Quantum Sensor Approach

The innovative quantum sensor approach proposes a molecular transducer designed for nitrogen vacancy (NV) centers in nanodiamonds. To put it another way, the method utilizes atomic-scale defects in the nanodiamonds to translate the presence of SARS-CoV-2 RNA into an unambiguous noise signal that can be optically readout.

What this involves is using a material that can be applied as a magnetically coupled coating to the nanodiamonds containing the NV centers. This coating would be treated to only react and bond with the specific RNA sequence of the virus.

When the material comes into contact with the RNA sequence, they form a bond that disrupts the magnetic connection and results in a variance in the fluorescence of the nanodiamond, which can be readily detected with a laser-based optical sensor.

While the use of diamonds sounds like a costly endeavor for rapid testing on the required scale, the sensors, in fact, only use low-cost materials, and as the diamonds are of nanosize, the biosensing devices could be upscaled to analyze entire batches of samples simultaneously, according to the researchers.

The RNA-tuned gadolinium-based coating with its organic molecules can be fabricated using standard chemical processes and materials, and the lasers needed to read the results are similar to commercially available cheap green laser pointers.

Furthermore, the team says that the proposed method is not only fast but promises to reach a sensitivity down to a few hundred RNA copies with a false-negative rate of less than 1%.

The hybrid sensor that the MIT-based team proposes can also be further implemented with a variety of solid-state defects and substrates, which can identify and diagnose alternative RNA viruses and be incorporated into emerging CRISPR technology.

Faster, Better Virus Diagnostics

This approach is promising because it could, in effect, supplant the current rapid tests and those that detect viral proteins via polymerase chain reaction (PCR) tests that take many hours to process individually. Furthermore, current tests are not able to identify the amount of virus present and may generate false-positive rates in excess of 25%, making the proposed devices faster, better virus diagnostic tools.

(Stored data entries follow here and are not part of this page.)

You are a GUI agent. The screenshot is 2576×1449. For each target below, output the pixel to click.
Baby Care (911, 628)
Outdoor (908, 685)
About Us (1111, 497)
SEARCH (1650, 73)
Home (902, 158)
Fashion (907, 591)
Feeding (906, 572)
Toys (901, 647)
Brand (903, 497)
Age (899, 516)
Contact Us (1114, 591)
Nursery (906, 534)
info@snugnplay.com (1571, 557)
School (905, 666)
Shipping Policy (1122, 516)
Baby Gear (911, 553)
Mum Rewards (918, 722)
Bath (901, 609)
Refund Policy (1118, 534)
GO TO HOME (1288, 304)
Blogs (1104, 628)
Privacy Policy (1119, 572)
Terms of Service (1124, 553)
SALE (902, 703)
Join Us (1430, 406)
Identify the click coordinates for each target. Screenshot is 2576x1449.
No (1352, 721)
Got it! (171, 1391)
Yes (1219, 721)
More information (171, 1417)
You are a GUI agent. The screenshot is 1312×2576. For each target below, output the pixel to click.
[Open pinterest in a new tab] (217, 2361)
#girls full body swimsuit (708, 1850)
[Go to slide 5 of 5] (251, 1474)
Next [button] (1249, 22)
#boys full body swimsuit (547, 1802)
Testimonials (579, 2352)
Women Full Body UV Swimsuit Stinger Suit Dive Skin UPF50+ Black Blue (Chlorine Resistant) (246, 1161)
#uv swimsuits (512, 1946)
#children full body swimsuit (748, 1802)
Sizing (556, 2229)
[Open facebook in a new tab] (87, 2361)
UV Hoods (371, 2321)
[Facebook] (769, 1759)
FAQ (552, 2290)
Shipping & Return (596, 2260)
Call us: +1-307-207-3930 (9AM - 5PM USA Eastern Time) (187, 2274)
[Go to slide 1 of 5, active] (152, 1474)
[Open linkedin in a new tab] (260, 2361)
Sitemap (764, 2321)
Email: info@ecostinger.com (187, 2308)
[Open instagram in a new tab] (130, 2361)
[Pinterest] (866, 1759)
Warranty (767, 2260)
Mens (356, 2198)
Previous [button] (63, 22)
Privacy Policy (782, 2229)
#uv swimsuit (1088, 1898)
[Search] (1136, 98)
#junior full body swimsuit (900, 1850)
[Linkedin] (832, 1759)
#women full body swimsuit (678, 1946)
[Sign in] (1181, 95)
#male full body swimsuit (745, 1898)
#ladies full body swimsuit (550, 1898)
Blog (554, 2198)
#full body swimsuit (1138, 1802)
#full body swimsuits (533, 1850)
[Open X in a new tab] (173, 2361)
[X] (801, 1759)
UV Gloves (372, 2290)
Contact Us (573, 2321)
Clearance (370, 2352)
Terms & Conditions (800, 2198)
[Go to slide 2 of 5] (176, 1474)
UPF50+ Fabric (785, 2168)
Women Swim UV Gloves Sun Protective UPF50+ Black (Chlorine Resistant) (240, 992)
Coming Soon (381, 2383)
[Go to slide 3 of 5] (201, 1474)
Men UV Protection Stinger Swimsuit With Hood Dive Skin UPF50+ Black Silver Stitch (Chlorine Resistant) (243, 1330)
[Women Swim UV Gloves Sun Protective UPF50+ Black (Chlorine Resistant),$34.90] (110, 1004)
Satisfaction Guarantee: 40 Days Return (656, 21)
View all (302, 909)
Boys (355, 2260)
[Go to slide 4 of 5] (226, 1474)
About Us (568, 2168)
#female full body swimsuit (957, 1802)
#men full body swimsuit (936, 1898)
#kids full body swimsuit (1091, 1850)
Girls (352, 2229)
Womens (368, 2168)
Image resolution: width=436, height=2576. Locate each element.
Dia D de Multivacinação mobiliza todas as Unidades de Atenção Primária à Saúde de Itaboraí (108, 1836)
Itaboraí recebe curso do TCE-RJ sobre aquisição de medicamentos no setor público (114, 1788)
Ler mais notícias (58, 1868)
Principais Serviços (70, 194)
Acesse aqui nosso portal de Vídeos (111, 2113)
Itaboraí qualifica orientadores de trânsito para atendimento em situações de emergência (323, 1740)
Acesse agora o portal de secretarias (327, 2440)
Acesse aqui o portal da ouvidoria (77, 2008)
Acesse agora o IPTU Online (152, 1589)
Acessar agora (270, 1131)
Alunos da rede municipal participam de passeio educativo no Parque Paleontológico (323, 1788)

While the work in the study was based on a series of mathematical simulations, they did prove that the approach can work in theory, so the next step is taking the theory and building a working device in the laboratory to confirm the working principle.

We don’t know how long it will take to do the final demonstration. 

Changhao Li, MIT Doctoral Student and Co-Author of the Study

The team plans to do a basic proof-of-principle lab test and then work on ways to improve the system to optimize it for use in real-world virus diagnosis applications. The challenge in building the devices is assembling a multidisciplinary team with expertise in quantum physics, engineering, chemistry and biology to build and assemble working devices complete with working molecules that bind with virus RNA.

According to the researchers, the fundamental principle of the method can be adapted to any virus, including any new viruses that may emerge, by simply modifying the compounds that are attached to the nanodiamond sensors to match the standard material of a particular target virus.

The devices would hold a strong advantage over the current gold-standard PCR tests due to the fact that the devices would still be able to produce results in minutes rather than hours.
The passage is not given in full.